Advertising is a notoriously hard-headed, nay cynical, industry that uses tricks and artifice to sell us things we probably don’t need. The notion that advertising bosses would fill adverts with black or Asian faces just to adhere to imagined woke guidelines is just madness. No, it’s whatever works for them or their clients.
And their choices reflect the changing face of society. That’s why they don’t sell washing powder by featuring a family of Ku Klux clan members (“It really washes whiter”).
Once nearly all the faces in adverts were white. And outside of the ads comedians were relaxed about making racist jokes.
We all thought we’d moved on. Until Farage started dragging us back a vile mile. In those days there were mass marches against the National Front. If you want a reference, think Reform UK but without the darkly donated US millions, the slavishly devoted BBC, or wall-to-wall social media.
What Farage does is make racism seem acceptable while pretending he is doing nothing of the sort. And he always has a hissy fit if anyone suggests he or his party is racist.
He held a press conference the other day, and the one before that. He can’t help himself. And the papers and the BBC trundle along, knowing there’ll be a lazy headline to hand.
In this press conference he said his MP’s remarks about adverts had been ‘ugly’ but not ‘deliberately’ racist. Oh, yeah. Pull the other one, it’s got a racist joke on it.
You can look up what Farage said if you wish. But the pattern is now long established. Farage is asked if someone in his party might be a teensy bit racist and he splutters, “How very dare you”, or something equally preposterous.

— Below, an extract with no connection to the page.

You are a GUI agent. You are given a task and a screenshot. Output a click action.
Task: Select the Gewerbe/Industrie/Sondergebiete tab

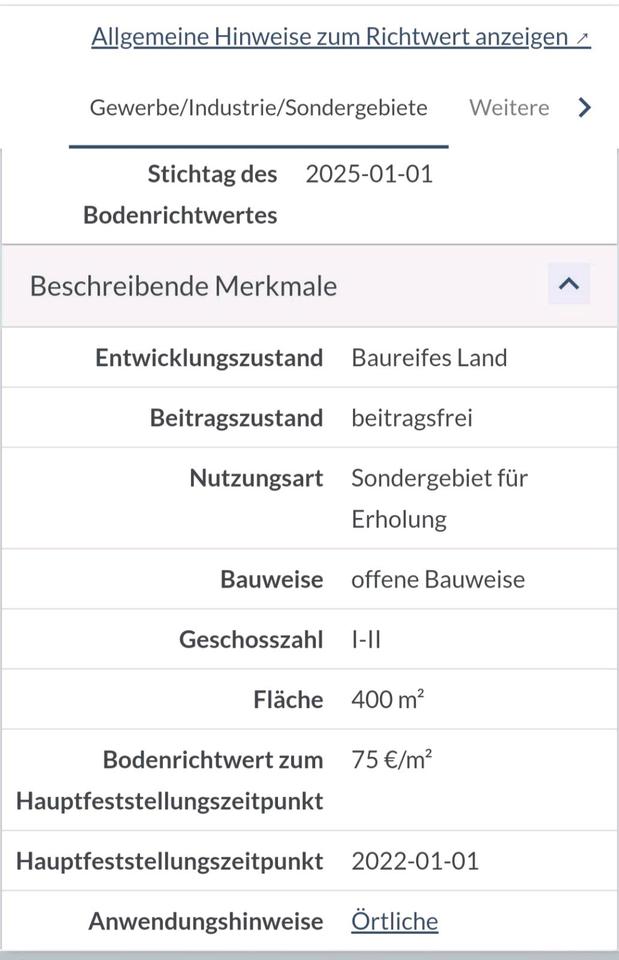point(258,108)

It was taken out of context, he’ll say. The context being that they said something that was racist. The thing is, Nigel, we saw or heard the racist thing. We know it was racist. And we see what you’re doing. You may pretend to decry the racist thing, but the racist thing was already in the headlines by then. Nasty job done.
Actually, I’ve no idea if Nigel Farage is a racist. But he certainly knows how to attract them. How to stir them up.

Let’s hand over now to the veteran Tory grandee Michael Heseltine, above. At 92, he is making a comeback, according to the Times. He has harsh words for Nigel Farage and Reform, whose policies remind him of Oswald Mosley and Enoch Powell.
Never thought I’d say this, but hurrah for Hezza.
As for Keir Starmer, he woke up enough to accuse Pochin of ‘shocking racism’ and to criticise Farage for showing ‘no leadership’.
Well, yes. But one disappointment with this Labour government is the way it has stuck to Tory or Reform UK rules of engagement over migration. Squint and you’d be hard pushed to tell the difference. With such a large majority behind him, Starmer could have framed the whole debate differently. Instead he just carried on putting all the blame on the four per cent of migrants who arrive here by small boats.
I spotted the Scarborough beach photograph on Threads. In a sorry sign of the times, the positive comments below the post were undermined by Reform UK knuckleheads being rude and offensive. As is often the way, they had few or no followers and had barely posted.
Then again, they might not even exist. The Eastleigh News reported that Reform UK’s Hamble Valley branch posted a page with the headline: “Real people – not career politicians”. This was apparently taken down after it appeared that some of those real people in the photograph had been created using artificial intelligence.